Collected data entries
┌──

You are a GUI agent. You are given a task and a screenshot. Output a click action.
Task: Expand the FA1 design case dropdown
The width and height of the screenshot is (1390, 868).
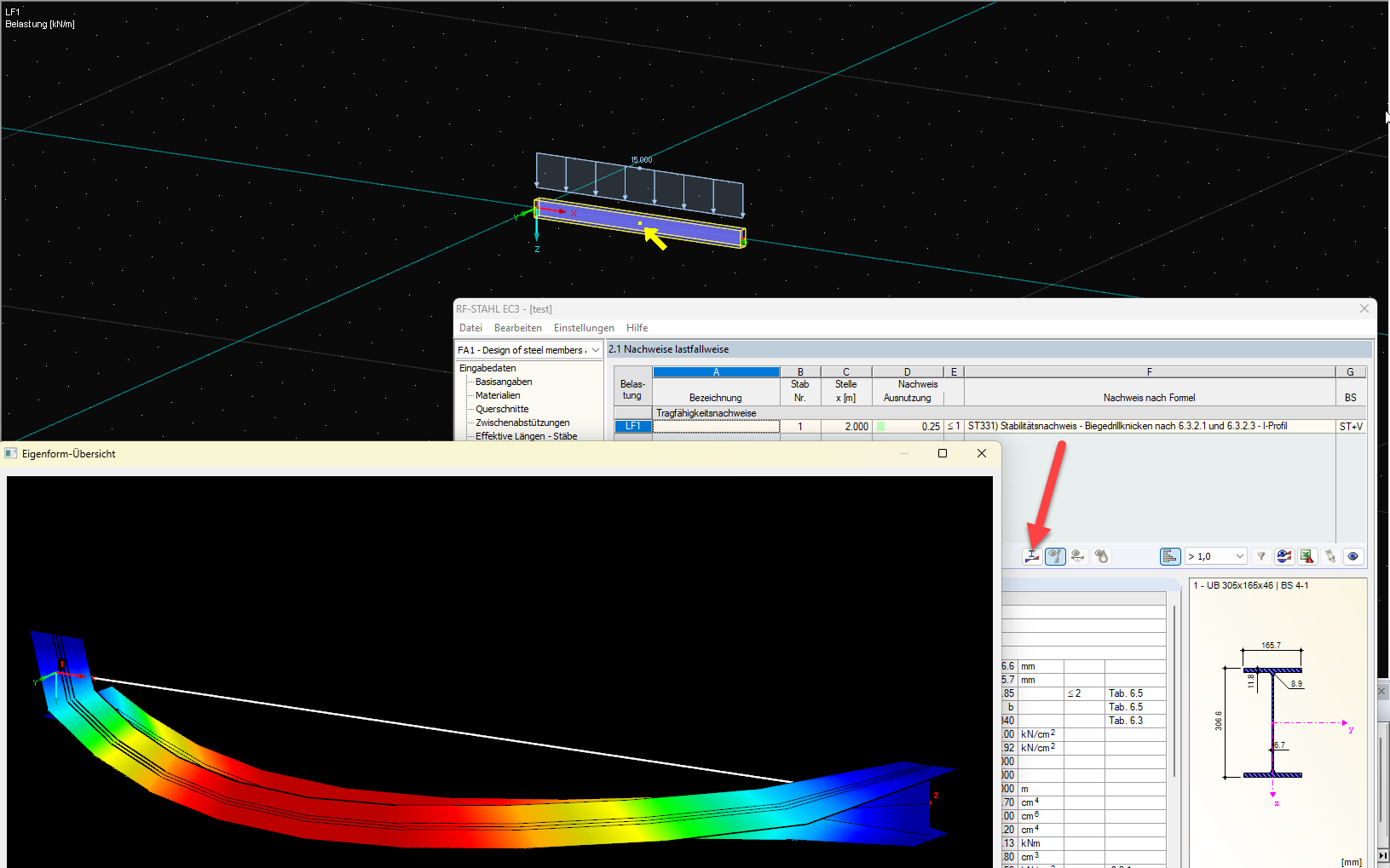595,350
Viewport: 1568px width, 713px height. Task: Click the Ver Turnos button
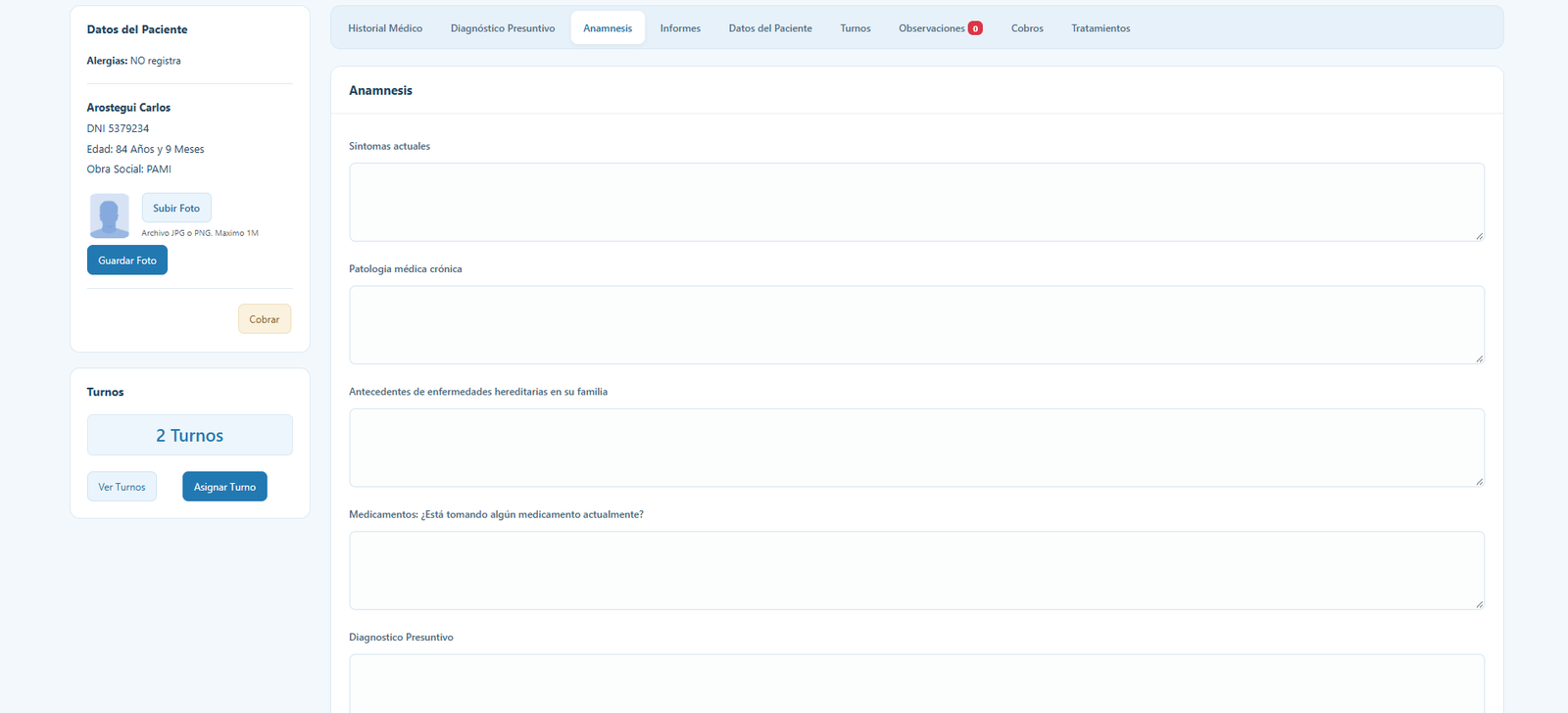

└──
┌──

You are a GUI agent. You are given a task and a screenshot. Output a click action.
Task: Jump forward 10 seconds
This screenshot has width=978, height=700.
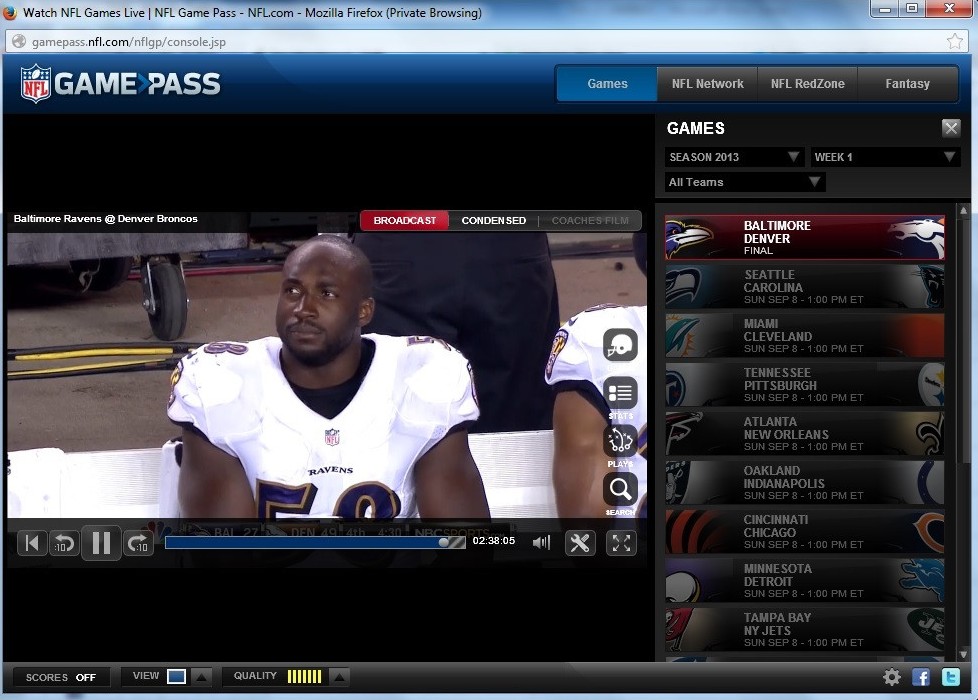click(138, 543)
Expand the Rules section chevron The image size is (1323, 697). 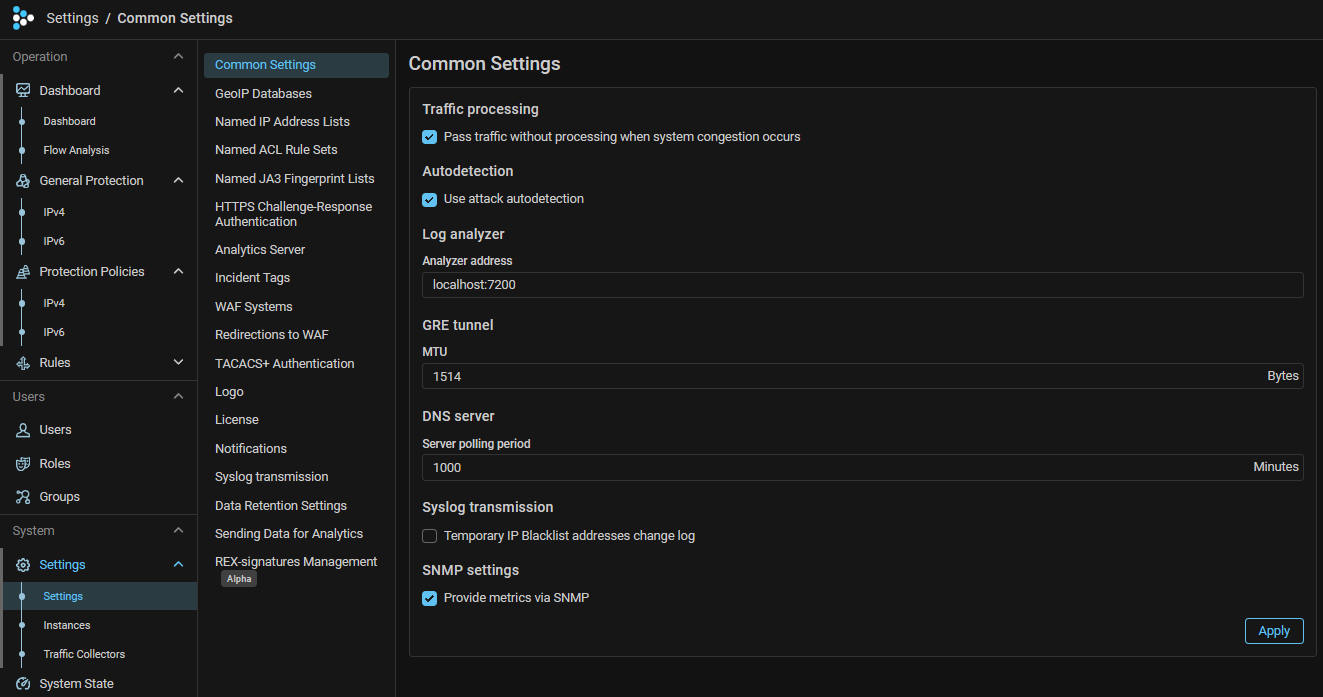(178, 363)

└──

PROBLEM DESCRIPTION
Above are the records; please give again, exactly and in full, only the lines that run from the line with "Task: Expand the FA1 design case dropdown" through the line with "Viewport: 1568px width, 713px", with no pictures.

EXERCISE SOLUTION
Task: Expand the FA1 design case dropdown
The width and height of the screenshot is (1390, 868).
595,350
Viewport: 1568px width, 713px height. Task: Click the Ver Turnos button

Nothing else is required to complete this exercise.